Two more came on plays where opposing goaltenders were down and out of position (Tuukka Rask on one goal Tuesday, and a recent goal against Cory Schneider). Another came on a play where Pittsburgh's Jeff Zatkoff misplayed a long-distance shot that trickled behind, and Bozak was able to swoop in and tap it across the line.
It's the perfect combination of skill, luck and talented line mates helping to create a torrid scoring streak.
This is the type of stuff that drives shooting percentages, and it's not always repeatable, whether it be over a two-week segment of a season or the entire year.
Just consider this: Last season, the top 10 forwards in the NHL in shooting percentage (minimum 100 shots) combined to score on 19 percent of their shots on goal. The bottom 10 forwards combined to score on just 6 percent. This season, the same 10 players at the top of the NHL are scoring on 13 percent of their shots. And the same players from the bottom 10 group?
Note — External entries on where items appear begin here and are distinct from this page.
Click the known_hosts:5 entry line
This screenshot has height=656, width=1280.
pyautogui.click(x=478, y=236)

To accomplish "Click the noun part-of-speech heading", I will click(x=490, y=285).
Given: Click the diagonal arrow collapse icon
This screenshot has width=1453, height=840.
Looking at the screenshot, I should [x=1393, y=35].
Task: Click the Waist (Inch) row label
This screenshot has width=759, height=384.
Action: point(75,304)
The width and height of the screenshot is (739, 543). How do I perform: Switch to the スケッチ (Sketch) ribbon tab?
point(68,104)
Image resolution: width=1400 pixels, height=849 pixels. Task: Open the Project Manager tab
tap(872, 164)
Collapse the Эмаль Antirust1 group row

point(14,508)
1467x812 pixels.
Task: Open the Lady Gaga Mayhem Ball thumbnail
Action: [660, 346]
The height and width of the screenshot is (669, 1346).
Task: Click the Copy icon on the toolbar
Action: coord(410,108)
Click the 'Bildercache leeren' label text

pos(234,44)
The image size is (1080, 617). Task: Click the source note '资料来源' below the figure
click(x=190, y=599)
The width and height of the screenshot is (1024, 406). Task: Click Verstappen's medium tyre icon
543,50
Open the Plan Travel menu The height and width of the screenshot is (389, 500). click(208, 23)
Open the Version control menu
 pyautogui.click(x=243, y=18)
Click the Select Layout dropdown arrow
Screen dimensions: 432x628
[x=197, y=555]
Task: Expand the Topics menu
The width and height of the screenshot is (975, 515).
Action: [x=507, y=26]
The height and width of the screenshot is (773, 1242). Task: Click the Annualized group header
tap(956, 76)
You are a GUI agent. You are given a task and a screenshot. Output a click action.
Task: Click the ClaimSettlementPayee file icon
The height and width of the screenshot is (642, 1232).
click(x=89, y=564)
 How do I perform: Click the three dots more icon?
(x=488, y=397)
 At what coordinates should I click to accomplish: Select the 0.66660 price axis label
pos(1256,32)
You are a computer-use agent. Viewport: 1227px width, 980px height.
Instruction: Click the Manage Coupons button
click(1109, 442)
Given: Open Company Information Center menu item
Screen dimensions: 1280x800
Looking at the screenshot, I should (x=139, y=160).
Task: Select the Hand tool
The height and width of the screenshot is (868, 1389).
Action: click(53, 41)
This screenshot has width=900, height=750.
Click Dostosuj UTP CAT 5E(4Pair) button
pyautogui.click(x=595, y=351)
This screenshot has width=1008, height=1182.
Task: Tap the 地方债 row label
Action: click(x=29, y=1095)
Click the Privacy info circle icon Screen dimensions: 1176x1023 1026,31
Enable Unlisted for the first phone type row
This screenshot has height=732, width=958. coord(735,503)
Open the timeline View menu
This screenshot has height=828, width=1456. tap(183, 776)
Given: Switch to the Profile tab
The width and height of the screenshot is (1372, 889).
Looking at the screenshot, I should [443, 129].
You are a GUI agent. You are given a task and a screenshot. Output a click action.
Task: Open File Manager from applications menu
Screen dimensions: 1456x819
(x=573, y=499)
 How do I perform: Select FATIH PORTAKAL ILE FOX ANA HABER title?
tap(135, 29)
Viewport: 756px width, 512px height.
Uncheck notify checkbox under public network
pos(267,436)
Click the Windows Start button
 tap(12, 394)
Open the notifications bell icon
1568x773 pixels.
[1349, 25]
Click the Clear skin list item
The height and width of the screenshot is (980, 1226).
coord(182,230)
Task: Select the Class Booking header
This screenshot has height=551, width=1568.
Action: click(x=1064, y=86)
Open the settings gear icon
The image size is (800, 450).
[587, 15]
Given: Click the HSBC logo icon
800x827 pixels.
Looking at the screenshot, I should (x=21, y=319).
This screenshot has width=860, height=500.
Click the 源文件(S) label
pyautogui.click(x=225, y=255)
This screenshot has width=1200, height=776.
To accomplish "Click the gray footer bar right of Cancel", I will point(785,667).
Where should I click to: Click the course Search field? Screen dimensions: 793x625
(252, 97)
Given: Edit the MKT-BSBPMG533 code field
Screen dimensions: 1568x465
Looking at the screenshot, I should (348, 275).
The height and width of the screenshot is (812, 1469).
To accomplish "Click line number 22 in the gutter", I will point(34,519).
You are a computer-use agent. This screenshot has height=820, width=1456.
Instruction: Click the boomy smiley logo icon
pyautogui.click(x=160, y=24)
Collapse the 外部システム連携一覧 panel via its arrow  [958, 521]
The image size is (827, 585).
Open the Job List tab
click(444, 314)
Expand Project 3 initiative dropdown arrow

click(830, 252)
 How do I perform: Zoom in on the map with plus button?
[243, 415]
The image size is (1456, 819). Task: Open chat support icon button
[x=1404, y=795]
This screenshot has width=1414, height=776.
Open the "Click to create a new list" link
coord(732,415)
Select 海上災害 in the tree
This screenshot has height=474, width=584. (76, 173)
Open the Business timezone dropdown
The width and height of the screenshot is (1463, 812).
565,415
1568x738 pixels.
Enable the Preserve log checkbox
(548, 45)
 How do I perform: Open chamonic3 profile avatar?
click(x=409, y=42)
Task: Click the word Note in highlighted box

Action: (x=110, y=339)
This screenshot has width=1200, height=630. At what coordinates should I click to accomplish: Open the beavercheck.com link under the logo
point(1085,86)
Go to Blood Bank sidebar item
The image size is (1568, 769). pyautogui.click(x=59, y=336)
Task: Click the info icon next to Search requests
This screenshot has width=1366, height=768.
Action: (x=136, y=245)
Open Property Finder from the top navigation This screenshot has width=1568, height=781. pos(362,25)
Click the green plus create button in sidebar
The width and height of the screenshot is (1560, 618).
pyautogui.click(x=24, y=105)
They are also scoring on 13 percent of their shots. That means that right now the "worst" shooters in the league last season are shooting at the same level as the "best" shooters, as a group.
Did the top guys suddenly forget how to score? Did the bottom guys find the magic spot on the ice? Nope. It just means that percentages wildly fluctuate all over the place, and the best way to keep scoring goals is to keep putting yourself in a position to get a shot. That's more than half of the battle.
Even though it sounds like it, this isn't meant to be a call out of Tyler Bozak. It's just an example as to how in every season, just about every player that gets meaningful playing time is prone to hot and cold streaks.
It sounds too simplistic, but sometimes the puck just goes in the net for you. And sometimes it doesn't.